## Text section
The most significant changes to Child Custody laws in the last thirty years.

Substantial changes have been made to the practice of child custody laws in this country by the introduction of the Family Law (Shared Parental Responsibility) Act. (1st July 2006)

Some spokespeople in the media have incorrectly referred to these changes as representing “mandatory shared parenting“, implying that children would be forced into shared care, no matter the circumstances.

Others have suggested that children would be forced into seeing abusive or violent parents. In fact nothing could be further from the truth. 

These laws have stronger domestic violence and child protection measures than any other previous version of the family law act, and before making any orders for shared care Judges and Federal Magistrates must be convinced that the child will not be exposed to any risk.

As the recent statistics from the Family Court suggest, getting any form of shared care is the least likely outcome for most fathers, denials of which invariably result from some allegation or history of abuse. However many vested interest groups have seen fit to misrepresent these laws as promoting child abuse and domestic violence, and yet all the available evidence suggests that it has in fact done the exact opposite.

Nevertheless, these changes do herald in a new era whereby the importance of both parents being involved in the day to day lives of their children is recognised, at least in the legislation, and the previous presumption of sole care as the default post separation parental arrangement has been relegated to a less prominent and less certain position, the extent of which only time will tell.

What does this mean: Whereas in the past the overwhelming majority of child custody disputes ended in a sole custody outcome, shared care outcomes are now growing in prominence, both through court orders and through private arrangements. See the recent shared care statistics released by the Family Court.

Presumption of equal shared parental responsibility

These new amendments introduce into court proceedings a presumption of equal shared parental responsibility. In simple terms, this creates a starting point whereby both parents are considered to share equally the responsibilities and obligations of important decisions relating to the child/ren. 

The equal sharing of parental responsibility essentially creates an obligation on both parents to consult with each other and reach agreement on long term issues to do with the child. Some of the issues that are considered to comprise the long term welfare of the child include: 

  • Education (particularly the school a child will attend)
  • Religious upbringing
  • The child’s name
  • Health decisions
  • Any change to a child’s living arrangement,s particularly if this would impact on the child’s relationship or ability to spend time with either parent.

What does this mean: As a default, both parents are equally obligated and collectively responsible to participate and determine issues relating to the child’s long term welfare. The term “equal” was an important addition to this section and added specifically to undermine the notion that one parent had a greater right or responsibility in these matters than the other.

Equal shared parental responsibility can be rebutted (removed)

However, this presumption DOES NOT apply when there are reasonable grounds to believe that a parent has engaged in:- 

  • Abuse of the child or another child who was a member of the parent’s family; or
  • Family violence; or
  • If there is evidence that satisfies the Court that it would not be in the best interests of the child for the parents to have equal shared parental responsibility (Section 61DA)

What does this mean: Equal shared parental responsibility is only the starting position and can be rebutted under certain conditions. If it is rebutted, the Court is not required to consider shared care, and would be highly unlikely to award unsupervised contact of any duration.

## Given instruction A
What date does the child custody text give for the introduction of the Family Law (Shared Parental Responsibility) Act?
## Given instruction B
Please quote the child custody text word for word, starting at the words "The most significant" and ending after "(1st July 2006)".
## Given instruction C
Write what comes next in the child custody text, picking up after its final sentence.

## Information supplied
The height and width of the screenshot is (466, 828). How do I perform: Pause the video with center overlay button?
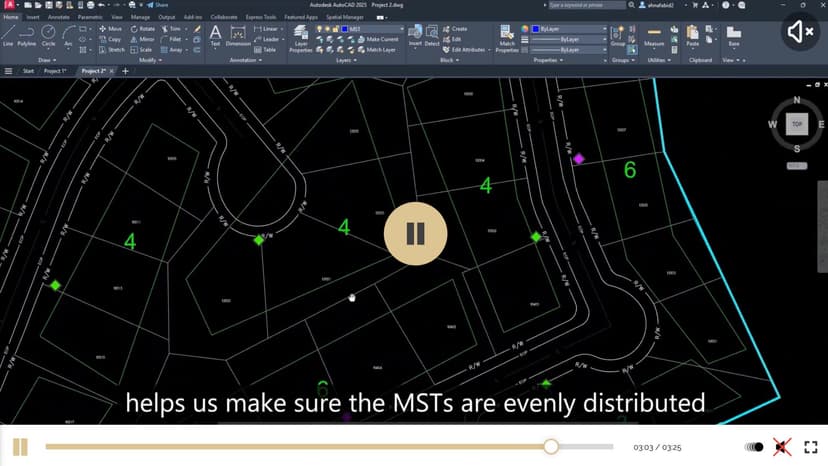click(x=415, y=234)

## Exercise response A
1st July 2006

## Exercise response B
The most significant changes to Child Custody laws in the last thirty years.

Substantial changes have been made to the practice of child custody laws in this country by the introduction of the Family Law (Shared Parental Responsibility) Act. (1st July 2006)

## Exercise response C
Obligation of the Court to consider shared care

If the above can be satisfied and an order is made for equal shared parental responsibility, then the Court must consider whether the child spending equal time with each parent would be in the best interests of the child and reasonably practicable. If it is, the Court must consider making an order for the child to spend equal time with each of the parents.

If the Court does not make an order for equal time, the Court must consider the child spending “substantial and significant time” with each of the parents.

If it does not, it must clearly explain on what basis it did not.

The term “substantial and significant time” is not intended to have a concrete definition, but it is taken to include ongoing weekday as well as weekend time. A good example of what is considered to be “substantial and significant time” would be Wednesday evening to Monday morning every alternate week, while every second weekend is considered NOT TO comprise “substantial and significant time”.

What does this mean: As long as equal shared parental responsibility is not rebutted (removed), the Court will need to consider equal shared care or substantial and significant time care as the post separation parenting arrangement.

Best interests factors

The child’s best interests is still the paramount consideration in making a parenting order. In determining the child’s best interests, the Court must now consider the factors set out in s60CC of the Family Law Act.

The new section develops a two tier approach to determining the child’s best interests; “primary considerations” and “additional considerations”.

The two primary considerations are:

(i) the benefit to the child of having a meaningful relationship with both parents, and;
(ii) the need to protect the child from physical or psychological harm.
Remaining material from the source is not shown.